ABOUT THIS TASK:
Begin the copy at the line that contains "Click the tries count number 1", end it at the last line of the entries below, keep every word exact, and include no pictures.

[Dataset entries]
• • • • • • •

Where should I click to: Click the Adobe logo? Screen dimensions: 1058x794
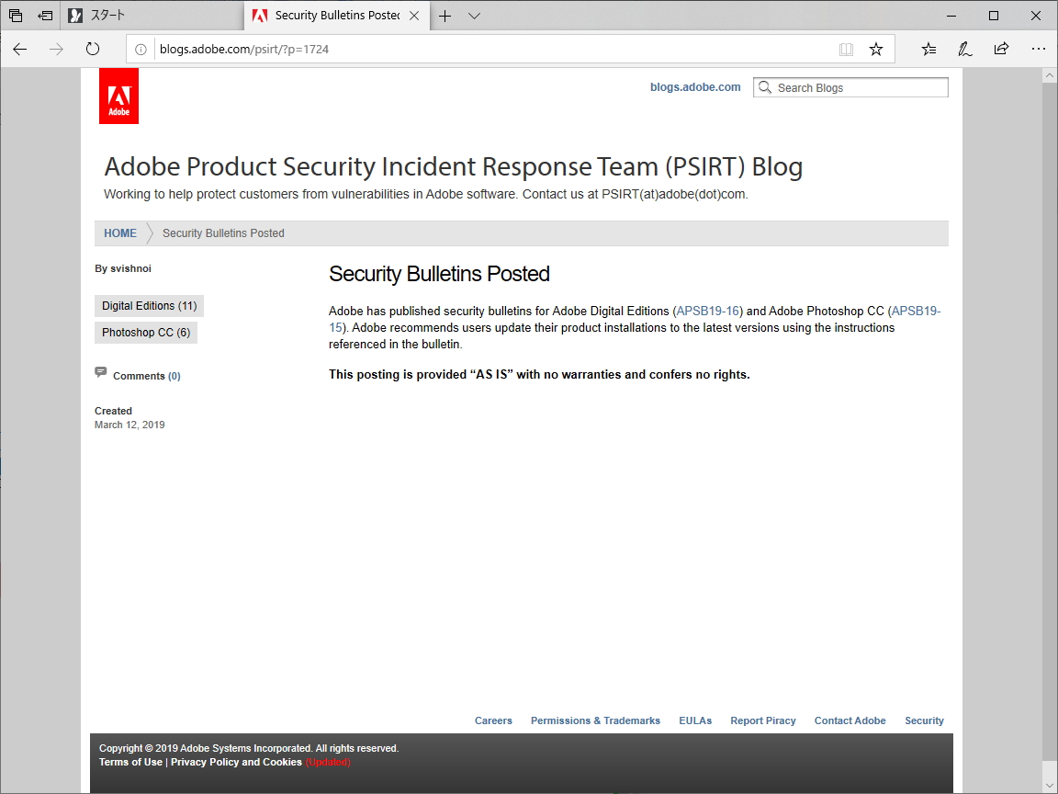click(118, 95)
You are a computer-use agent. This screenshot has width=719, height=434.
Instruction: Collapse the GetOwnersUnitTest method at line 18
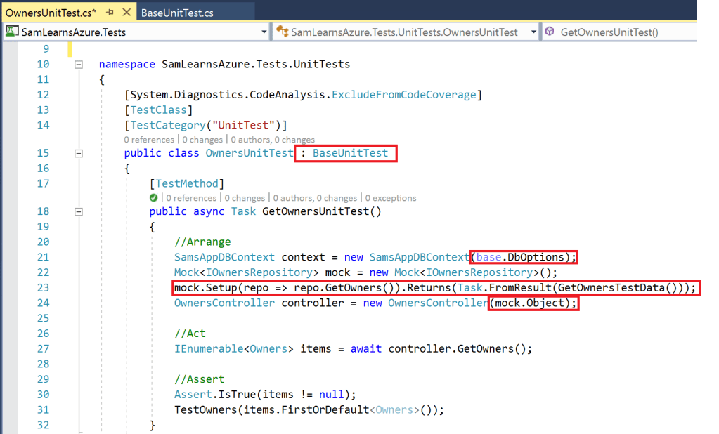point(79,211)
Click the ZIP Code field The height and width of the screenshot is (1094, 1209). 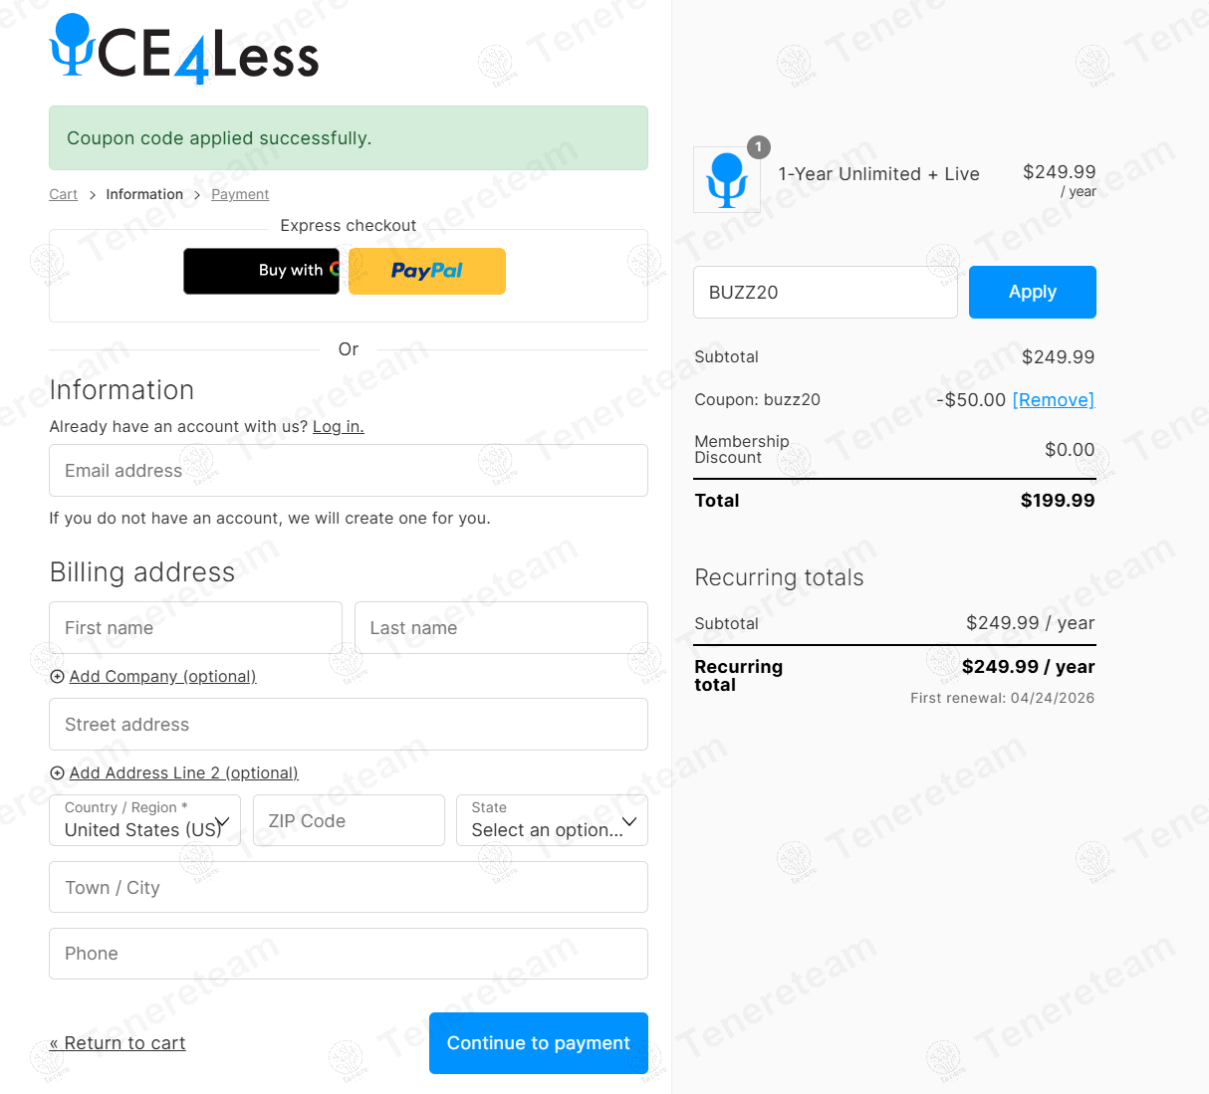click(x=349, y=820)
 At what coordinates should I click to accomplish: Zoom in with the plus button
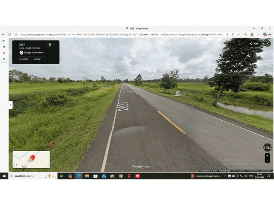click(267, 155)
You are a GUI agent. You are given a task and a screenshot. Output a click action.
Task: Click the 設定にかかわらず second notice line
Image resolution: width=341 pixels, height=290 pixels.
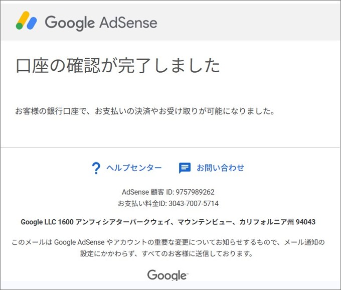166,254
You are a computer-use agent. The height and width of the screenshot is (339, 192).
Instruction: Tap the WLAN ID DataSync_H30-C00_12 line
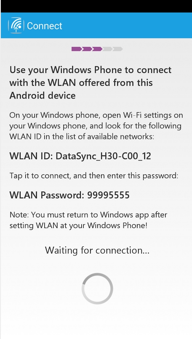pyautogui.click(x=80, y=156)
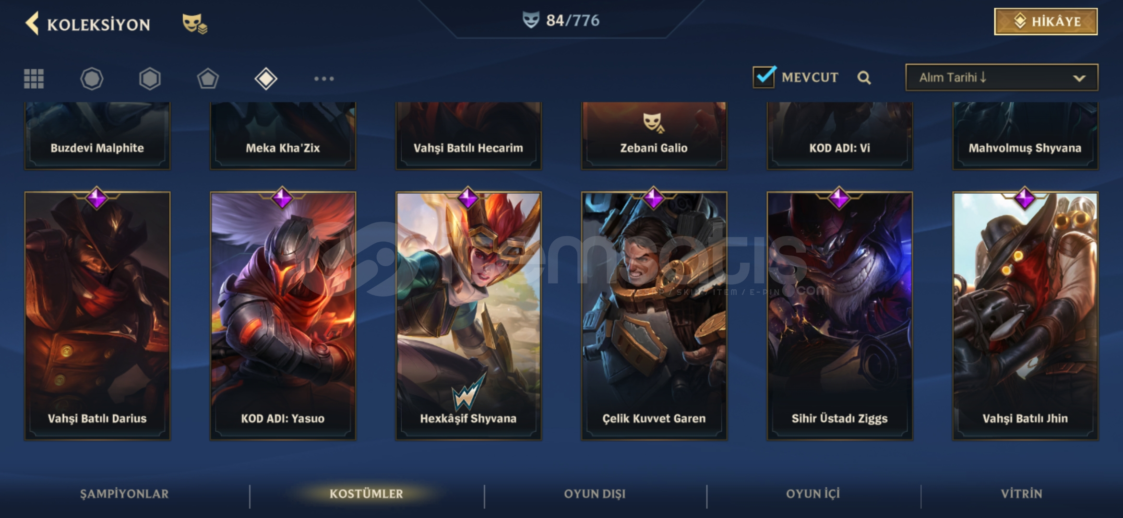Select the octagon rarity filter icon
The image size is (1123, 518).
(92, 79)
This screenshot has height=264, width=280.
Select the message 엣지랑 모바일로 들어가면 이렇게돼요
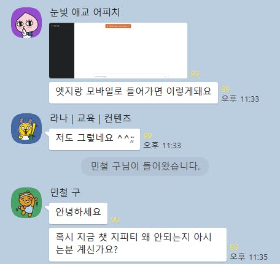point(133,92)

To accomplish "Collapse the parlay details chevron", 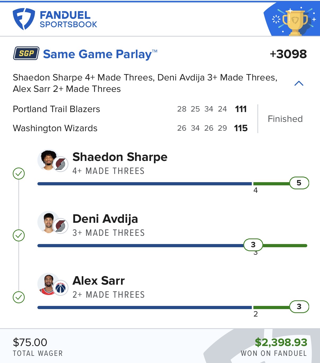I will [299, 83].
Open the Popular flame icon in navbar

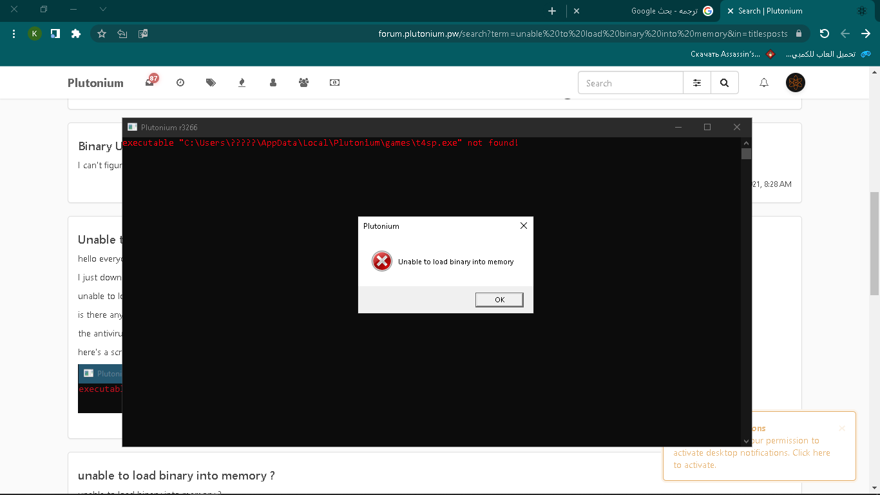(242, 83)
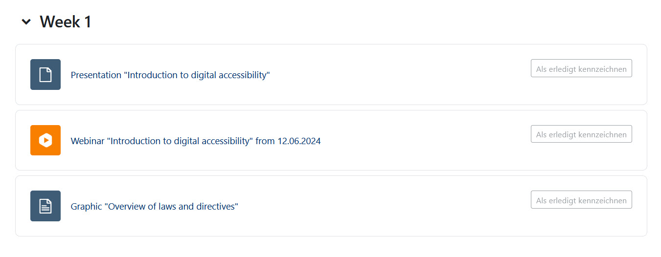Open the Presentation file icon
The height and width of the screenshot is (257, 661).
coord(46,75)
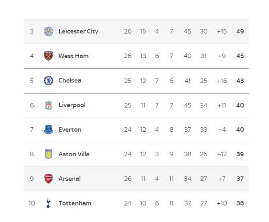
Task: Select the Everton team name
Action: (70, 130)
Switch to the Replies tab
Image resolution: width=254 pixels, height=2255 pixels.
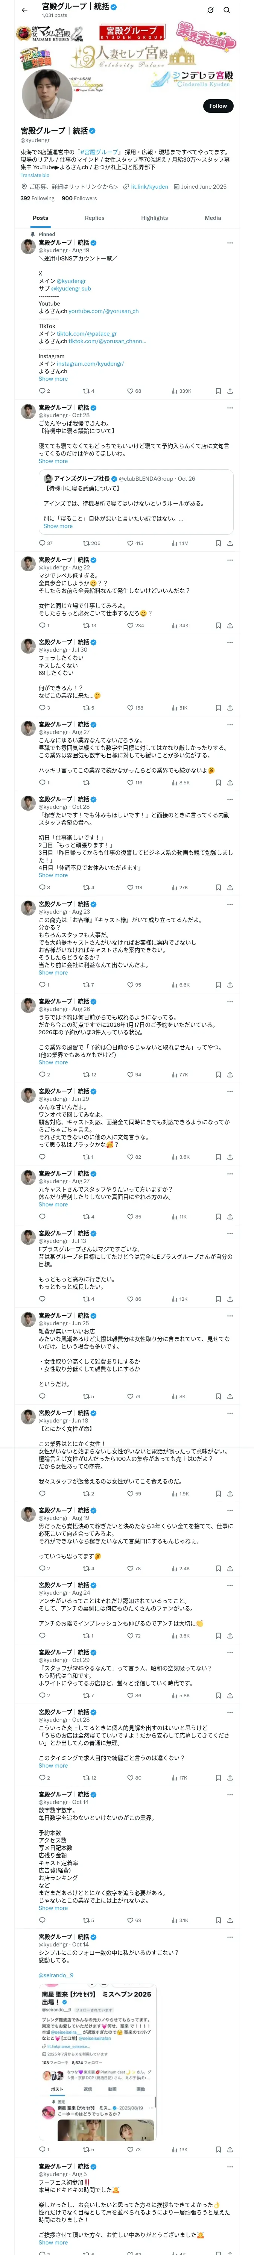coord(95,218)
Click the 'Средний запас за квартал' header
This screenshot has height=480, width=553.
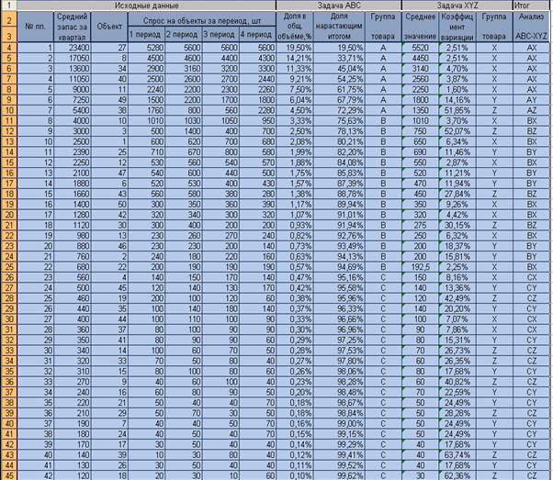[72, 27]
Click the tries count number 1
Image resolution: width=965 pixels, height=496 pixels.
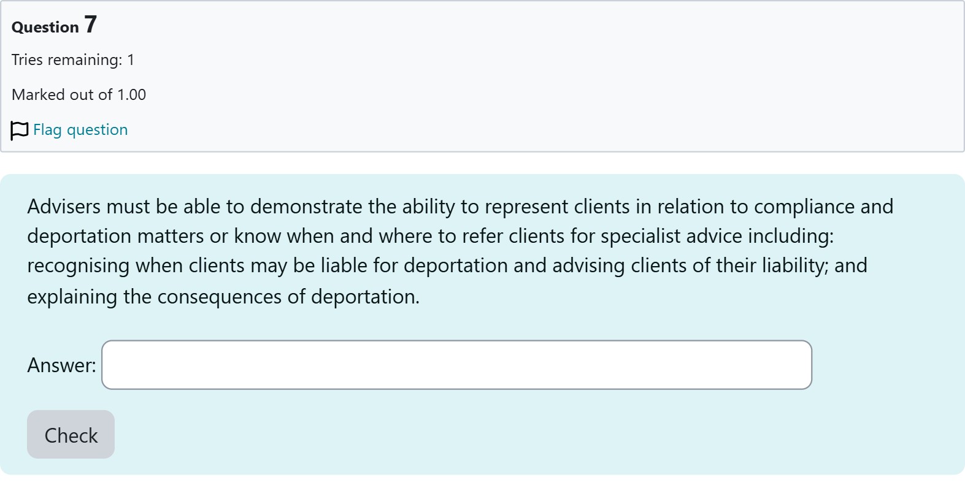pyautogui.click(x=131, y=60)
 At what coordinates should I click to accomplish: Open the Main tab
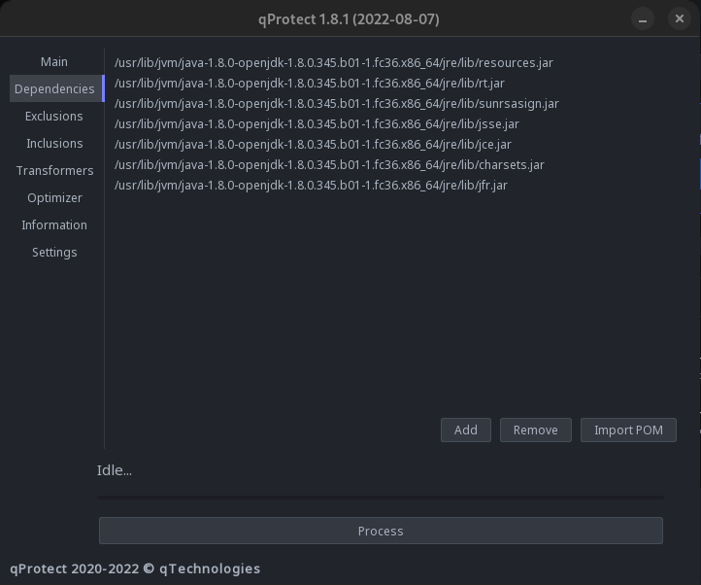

• • • • • • •

ANSWER TO THIS PROBLEM:
Click the tries count number 1
Image resolution: width=965 pixels, height=496 pixels.
pyautogui.click(x=131, y=60)
 At what coordinates should I click to accomplish: Open the Main tab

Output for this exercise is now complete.